#### Task input

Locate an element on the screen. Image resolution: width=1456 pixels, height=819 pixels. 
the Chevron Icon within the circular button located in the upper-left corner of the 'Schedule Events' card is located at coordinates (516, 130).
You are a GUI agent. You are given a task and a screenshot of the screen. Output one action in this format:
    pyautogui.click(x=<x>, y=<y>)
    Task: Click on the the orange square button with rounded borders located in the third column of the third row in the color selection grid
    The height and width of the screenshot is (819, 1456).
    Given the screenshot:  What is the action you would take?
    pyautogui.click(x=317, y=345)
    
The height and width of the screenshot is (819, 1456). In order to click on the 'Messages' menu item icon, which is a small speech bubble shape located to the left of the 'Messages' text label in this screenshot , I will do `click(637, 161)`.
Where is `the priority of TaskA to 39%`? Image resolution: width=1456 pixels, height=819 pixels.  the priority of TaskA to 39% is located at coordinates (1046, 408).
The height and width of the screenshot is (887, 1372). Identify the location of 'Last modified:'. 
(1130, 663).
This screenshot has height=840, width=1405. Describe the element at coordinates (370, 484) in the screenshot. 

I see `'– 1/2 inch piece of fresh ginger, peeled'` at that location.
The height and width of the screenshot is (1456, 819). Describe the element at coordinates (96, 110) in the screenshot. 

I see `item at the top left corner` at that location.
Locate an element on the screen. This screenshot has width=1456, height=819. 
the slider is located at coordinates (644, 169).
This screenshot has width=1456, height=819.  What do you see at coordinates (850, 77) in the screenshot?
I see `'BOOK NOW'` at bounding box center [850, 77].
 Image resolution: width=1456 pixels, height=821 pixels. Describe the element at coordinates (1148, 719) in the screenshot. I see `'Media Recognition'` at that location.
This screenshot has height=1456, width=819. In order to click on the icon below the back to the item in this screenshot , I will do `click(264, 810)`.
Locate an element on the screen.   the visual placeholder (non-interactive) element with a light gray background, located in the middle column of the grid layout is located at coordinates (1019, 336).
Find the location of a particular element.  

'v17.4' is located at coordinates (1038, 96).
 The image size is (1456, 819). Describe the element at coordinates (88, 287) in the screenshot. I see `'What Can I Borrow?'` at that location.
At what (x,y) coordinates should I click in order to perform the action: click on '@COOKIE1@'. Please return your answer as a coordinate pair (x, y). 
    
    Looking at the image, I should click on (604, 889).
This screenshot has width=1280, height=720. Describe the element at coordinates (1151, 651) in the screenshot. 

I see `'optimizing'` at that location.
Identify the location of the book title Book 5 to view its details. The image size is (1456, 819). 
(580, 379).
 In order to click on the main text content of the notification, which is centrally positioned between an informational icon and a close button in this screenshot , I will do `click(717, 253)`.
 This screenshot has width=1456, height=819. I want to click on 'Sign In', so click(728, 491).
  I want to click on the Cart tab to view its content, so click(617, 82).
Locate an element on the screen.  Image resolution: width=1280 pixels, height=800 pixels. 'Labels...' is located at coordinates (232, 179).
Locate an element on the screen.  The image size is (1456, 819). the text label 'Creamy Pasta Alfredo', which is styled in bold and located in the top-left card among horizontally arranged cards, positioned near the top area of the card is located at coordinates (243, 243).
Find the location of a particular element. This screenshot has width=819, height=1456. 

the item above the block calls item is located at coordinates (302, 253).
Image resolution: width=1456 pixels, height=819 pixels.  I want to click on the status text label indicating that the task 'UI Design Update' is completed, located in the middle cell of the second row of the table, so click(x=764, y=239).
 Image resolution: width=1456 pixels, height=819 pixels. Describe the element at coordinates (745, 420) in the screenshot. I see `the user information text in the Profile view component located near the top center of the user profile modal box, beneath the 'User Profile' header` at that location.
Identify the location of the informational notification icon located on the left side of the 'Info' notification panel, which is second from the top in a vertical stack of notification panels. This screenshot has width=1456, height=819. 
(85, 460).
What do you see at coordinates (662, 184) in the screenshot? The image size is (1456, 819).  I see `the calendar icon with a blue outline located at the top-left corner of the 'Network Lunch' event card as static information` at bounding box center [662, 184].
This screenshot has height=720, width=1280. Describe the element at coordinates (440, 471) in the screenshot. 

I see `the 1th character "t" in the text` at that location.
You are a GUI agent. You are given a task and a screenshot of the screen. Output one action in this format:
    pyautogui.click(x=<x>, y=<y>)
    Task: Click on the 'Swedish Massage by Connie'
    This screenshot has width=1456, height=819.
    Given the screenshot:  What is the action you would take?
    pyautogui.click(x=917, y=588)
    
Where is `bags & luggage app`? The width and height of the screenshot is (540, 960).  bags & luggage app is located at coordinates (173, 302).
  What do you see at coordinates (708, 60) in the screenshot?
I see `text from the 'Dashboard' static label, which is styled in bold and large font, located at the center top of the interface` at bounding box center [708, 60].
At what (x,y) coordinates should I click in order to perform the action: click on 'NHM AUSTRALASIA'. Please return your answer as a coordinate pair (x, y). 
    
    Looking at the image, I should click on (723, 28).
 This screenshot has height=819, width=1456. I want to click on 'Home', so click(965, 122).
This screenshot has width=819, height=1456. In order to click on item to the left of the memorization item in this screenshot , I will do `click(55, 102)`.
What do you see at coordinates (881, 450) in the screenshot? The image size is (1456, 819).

########

Return every line of the material that contains the string "Please". Case counts.

**Output below:**
At what (x,y) coordinates should I click in order to perform the action: click on '@COOKIE1@'. Please return your answer as a coordinate pair (x, y). 
At what (x,y) coordinates should I click in order to perform the action: click on 'NHM AUSTRALASIA'. Please return your answer as a coordinate pair (x, y). 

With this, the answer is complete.